__PROMPT__
Copy out each line below containing "computer".

START MATERIAL PROVIDED

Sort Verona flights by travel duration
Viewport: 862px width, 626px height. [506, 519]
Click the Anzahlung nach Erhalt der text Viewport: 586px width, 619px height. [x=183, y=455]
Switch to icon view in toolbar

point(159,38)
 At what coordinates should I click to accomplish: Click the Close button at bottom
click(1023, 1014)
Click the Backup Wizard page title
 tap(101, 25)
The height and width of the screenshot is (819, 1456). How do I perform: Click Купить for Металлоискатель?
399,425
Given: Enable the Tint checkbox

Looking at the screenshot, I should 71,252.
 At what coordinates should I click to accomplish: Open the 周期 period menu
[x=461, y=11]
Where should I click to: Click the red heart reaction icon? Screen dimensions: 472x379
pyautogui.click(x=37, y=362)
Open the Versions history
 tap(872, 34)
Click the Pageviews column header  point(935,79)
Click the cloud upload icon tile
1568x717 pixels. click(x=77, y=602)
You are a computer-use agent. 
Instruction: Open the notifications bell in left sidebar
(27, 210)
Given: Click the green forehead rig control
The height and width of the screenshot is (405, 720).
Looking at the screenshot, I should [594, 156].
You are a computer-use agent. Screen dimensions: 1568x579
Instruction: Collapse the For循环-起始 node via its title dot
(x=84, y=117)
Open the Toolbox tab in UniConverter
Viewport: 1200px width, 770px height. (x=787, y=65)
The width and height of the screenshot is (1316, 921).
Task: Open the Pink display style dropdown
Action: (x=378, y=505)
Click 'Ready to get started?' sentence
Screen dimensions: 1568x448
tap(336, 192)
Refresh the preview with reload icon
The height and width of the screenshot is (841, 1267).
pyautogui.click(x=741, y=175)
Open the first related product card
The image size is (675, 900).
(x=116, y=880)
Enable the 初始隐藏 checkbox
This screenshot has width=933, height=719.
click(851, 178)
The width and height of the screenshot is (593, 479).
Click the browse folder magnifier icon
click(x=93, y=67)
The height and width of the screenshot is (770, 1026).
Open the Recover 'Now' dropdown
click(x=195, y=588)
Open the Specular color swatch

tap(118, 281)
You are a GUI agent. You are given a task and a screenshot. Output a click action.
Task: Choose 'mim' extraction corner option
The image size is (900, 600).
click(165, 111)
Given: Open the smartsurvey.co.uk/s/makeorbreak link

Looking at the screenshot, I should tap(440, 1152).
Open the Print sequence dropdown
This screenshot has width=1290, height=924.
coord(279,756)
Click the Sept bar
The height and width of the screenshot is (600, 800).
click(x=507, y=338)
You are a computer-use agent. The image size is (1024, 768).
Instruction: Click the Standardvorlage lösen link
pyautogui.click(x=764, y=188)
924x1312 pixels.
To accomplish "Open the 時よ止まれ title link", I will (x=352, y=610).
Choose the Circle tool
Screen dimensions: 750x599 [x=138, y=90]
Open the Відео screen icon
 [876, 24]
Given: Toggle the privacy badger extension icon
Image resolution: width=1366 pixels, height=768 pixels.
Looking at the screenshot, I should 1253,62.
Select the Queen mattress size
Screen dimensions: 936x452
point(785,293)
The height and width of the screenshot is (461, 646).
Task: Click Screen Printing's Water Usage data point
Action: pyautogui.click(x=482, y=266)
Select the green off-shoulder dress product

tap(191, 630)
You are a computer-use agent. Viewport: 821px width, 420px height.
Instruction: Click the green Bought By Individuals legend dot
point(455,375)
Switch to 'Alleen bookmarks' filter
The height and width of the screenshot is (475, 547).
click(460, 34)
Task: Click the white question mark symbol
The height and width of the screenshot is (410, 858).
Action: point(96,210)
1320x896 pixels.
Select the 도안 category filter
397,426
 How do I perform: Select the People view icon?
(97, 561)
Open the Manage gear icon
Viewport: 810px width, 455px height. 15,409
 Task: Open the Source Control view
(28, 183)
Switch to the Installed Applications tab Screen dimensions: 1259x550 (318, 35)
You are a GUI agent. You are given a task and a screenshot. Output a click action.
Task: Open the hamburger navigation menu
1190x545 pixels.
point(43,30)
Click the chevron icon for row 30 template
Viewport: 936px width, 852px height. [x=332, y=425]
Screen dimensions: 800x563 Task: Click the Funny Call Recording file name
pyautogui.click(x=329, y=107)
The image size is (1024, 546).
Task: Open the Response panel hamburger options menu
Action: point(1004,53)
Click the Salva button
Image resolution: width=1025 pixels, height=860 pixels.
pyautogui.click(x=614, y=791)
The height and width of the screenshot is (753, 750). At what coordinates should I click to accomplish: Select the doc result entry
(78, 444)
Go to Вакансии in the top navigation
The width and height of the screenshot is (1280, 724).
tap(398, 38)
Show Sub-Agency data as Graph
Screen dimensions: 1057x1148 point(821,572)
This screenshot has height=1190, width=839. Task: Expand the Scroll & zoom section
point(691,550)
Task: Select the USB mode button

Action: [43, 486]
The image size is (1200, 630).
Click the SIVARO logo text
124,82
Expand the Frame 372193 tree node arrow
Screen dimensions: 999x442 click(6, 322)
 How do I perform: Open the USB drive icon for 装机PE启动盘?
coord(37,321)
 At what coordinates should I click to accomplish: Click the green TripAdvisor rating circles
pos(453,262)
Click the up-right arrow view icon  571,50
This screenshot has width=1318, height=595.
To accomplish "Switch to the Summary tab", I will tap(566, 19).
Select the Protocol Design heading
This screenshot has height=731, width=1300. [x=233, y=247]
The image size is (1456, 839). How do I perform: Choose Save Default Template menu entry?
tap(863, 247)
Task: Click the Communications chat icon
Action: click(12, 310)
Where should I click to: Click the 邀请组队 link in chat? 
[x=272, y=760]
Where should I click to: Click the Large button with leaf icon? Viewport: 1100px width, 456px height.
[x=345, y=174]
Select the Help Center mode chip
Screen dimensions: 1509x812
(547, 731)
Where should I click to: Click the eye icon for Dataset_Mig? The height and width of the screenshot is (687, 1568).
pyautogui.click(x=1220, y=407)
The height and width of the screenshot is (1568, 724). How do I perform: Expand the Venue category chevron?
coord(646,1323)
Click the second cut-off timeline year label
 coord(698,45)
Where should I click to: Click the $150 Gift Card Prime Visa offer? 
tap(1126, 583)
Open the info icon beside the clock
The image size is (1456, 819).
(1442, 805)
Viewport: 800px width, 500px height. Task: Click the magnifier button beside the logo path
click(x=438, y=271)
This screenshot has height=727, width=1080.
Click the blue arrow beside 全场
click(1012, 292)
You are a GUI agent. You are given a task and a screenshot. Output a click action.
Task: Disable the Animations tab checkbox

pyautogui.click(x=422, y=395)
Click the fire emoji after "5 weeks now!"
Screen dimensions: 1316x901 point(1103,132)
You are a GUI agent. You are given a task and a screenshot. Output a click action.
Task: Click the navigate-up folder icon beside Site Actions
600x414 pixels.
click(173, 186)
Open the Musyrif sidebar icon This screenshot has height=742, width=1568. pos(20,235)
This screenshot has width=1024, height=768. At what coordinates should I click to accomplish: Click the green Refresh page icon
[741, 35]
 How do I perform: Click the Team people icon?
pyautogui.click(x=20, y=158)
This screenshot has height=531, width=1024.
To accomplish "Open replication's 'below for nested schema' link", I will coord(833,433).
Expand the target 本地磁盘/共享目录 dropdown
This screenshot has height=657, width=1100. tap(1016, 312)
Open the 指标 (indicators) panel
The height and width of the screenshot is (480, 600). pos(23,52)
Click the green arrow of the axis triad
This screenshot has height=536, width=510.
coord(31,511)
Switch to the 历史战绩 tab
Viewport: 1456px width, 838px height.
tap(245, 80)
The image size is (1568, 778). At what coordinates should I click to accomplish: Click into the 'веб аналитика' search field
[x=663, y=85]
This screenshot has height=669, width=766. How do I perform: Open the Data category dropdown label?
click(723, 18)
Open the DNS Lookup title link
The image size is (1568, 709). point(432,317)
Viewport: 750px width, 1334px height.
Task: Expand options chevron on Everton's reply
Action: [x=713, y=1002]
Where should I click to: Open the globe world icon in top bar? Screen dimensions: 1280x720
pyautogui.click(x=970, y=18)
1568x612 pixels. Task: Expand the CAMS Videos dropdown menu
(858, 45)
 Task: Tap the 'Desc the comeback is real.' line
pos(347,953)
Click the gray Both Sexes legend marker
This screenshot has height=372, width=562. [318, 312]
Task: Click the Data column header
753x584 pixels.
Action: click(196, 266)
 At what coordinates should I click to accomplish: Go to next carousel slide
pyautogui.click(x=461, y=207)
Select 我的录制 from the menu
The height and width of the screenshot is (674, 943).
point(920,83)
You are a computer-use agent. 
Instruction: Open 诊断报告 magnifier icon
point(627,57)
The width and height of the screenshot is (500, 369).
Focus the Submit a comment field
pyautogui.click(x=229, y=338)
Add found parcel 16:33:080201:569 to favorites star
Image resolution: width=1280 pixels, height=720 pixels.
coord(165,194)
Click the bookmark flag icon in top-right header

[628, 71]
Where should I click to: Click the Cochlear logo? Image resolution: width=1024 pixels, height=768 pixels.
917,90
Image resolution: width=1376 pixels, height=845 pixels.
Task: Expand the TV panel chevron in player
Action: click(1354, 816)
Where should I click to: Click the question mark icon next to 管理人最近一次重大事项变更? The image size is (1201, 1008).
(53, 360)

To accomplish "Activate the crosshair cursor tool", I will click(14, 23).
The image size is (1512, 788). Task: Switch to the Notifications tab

END MATERIAL PROVIDED

__FINISHED TASK__
You are a computer-use agent. 
You are a computer-use agent. Screen dimensions: 1568x579
You are a computer-use agent. The image size is (1024, 768).
You are a computer-use agent. Viewport: 821px width, 420px height.
You are a computer-use agent. 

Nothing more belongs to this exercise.